- Fragen
1. Beantworte zum Text über Bolsonaros Corona-Politik diese Fragen:
(a) Welche Politik verfolgt Bolsonaro weiterhin?
(b) Welche Frage stellte er gegenüber rechtsextremen Presseoutlets?
(c) Wie nennt der Text die Politik, die seine so genannten Gegner anbieten?
2. Schreib den Text über Bolsonaros Corona-Politik nach seinem letzten Satz weiter.

- Übungstext
Selbst angesichts dieser katastrophalen Situation verfolgt der faschistische Präsident Jair Bolsonaro weiterhin eine Politik der „Herdenimmunität“ und der Normalisierung des Massensterbens. Gegenüber rechtsextremen Presseoutlets deutete er an, die Berichte über landesweite Kapazitätsauslastungen der Intensivpflegebetten aufgrund von Covid seien gefälscht, und fragte: „Wie viele sind an Covid gestorben, und wie viele an anderen Krankheiten?“

Doch die Alternative zu Bolsonaros offen soziopathischer Politik, die seine so genannten Gegner im politischen Establishment Brasiliens anbieten, ist bestenfalls eine Politik krimineller Fahrlässigkeit.

- Datenübersicht
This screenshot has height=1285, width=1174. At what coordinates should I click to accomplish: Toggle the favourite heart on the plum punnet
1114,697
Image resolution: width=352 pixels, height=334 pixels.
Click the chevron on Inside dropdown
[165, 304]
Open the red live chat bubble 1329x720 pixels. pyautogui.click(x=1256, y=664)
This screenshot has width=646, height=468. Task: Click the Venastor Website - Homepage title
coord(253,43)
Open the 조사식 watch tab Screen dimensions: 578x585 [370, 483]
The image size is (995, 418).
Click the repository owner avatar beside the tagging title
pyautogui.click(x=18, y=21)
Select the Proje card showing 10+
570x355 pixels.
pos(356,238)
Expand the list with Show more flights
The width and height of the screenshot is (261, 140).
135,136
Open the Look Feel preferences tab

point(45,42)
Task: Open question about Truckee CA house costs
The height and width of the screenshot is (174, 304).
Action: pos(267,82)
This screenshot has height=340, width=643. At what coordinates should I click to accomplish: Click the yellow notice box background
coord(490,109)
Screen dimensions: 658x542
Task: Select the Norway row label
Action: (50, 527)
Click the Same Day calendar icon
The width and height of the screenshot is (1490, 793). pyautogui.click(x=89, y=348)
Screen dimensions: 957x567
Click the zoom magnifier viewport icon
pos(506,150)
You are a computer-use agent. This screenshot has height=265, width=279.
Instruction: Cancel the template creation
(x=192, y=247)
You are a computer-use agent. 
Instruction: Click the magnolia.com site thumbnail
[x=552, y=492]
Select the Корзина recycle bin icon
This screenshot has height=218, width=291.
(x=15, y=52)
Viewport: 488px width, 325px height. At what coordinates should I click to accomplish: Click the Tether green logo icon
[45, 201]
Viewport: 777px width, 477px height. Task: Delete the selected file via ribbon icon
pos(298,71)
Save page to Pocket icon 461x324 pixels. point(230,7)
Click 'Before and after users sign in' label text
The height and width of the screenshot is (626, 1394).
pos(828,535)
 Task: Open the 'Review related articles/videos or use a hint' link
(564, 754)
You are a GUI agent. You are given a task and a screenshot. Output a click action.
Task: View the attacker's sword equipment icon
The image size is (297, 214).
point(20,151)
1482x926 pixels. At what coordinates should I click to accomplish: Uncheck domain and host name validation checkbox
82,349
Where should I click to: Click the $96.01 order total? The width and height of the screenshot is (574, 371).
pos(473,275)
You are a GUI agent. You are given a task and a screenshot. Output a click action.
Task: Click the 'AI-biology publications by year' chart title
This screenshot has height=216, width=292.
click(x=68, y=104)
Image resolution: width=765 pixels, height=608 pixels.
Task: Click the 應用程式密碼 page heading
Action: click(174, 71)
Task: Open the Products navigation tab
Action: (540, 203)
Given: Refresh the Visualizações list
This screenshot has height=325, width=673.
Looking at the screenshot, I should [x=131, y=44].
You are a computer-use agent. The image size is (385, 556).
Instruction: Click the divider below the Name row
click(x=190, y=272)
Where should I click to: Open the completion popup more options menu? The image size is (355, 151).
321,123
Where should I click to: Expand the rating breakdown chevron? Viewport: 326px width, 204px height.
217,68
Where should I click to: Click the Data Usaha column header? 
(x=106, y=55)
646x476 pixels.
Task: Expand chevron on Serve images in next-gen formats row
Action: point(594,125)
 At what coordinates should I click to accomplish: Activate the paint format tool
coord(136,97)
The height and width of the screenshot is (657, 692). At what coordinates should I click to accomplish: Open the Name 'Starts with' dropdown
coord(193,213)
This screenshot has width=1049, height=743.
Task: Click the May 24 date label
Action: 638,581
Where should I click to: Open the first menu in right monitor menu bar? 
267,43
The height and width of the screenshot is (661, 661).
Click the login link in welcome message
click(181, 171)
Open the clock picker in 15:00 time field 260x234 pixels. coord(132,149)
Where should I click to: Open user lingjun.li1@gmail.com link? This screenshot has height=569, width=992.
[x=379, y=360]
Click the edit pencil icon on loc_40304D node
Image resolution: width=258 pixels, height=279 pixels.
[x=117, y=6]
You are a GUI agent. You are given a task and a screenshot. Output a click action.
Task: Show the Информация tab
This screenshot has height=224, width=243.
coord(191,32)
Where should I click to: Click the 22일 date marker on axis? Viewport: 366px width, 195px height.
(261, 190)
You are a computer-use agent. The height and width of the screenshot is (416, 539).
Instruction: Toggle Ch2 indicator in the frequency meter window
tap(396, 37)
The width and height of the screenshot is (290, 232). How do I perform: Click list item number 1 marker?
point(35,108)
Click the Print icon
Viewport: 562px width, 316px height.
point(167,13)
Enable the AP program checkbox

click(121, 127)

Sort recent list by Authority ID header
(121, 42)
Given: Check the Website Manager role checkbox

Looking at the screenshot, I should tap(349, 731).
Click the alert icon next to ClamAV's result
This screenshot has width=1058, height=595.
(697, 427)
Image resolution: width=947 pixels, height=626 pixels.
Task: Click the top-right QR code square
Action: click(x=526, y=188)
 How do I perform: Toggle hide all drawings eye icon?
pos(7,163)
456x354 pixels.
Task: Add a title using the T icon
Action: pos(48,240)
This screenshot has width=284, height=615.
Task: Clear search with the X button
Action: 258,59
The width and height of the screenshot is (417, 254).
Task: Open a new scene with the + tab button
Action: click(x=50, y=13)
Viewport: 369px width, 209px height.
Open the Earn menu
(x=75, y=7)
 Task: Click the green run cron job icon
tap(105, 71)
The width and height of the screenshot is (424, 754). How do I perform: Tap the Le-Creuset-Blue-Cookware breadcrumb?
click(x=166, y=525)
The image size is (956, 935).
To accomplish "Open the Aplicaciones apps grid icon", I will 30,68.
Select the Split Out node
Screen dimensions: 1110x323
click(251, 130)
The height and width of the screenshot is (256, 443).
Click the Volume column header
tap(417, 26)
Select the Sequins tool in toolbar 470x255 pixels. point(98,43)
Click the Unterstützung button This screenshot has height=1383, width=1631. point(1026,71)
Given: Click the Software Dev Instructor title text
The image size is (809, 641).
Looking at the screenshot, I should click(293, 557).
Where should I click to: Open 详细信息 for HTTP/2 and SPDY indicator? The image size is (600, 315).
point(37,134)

- Antworten im Einzelnen
1.
(a) Eine Politik der „Herdenimmunität“ und der Normalisierung des Massensterbens.
(b) „Wie viele sind an Covid gestorben, und wie viele an anderen Krankheiten?“
(c) Bestenfalls eine Politik krimineller Fahrlässigkeit.

2.
Vor einem Jahr, als es in Brasilien nicht einmal 50 Covid-19-Tote gab, kritisierte die Gouverneurin von São Paulo, João Doria von der Partido Social Democratico, zynisch Bolsonaros Gleichgültigkeit: „Das sind keine fingierten Toten, Herr Präsident, und das ist auch keine ,kleine Grippe‘ [wie Bolsonaro Covid-19 bezeichnet hatte].“

Seither gab es im Bundesstaat São Paulo 66.000 Todesopfer, allein am letzten Donnerstag kamen 659 dazu. Dorias so genannter São-Paulo-Plan zur Bekämpfung der Pandemie basiert auf einem willkürlichen Farbcode-System an Einschränkungen ohne wissenschaftliche Basis und hat sich als Fiasko erwiesen. Doria war die Hauptverantwortliche für die unsichere Wiederöffnung des größten Schulsystems des Landes – eine Politik, die seit Februar dutzenden Lehrkräften das Leben gekostet und hunderte Ausbrüche an Schulen verursacht hat.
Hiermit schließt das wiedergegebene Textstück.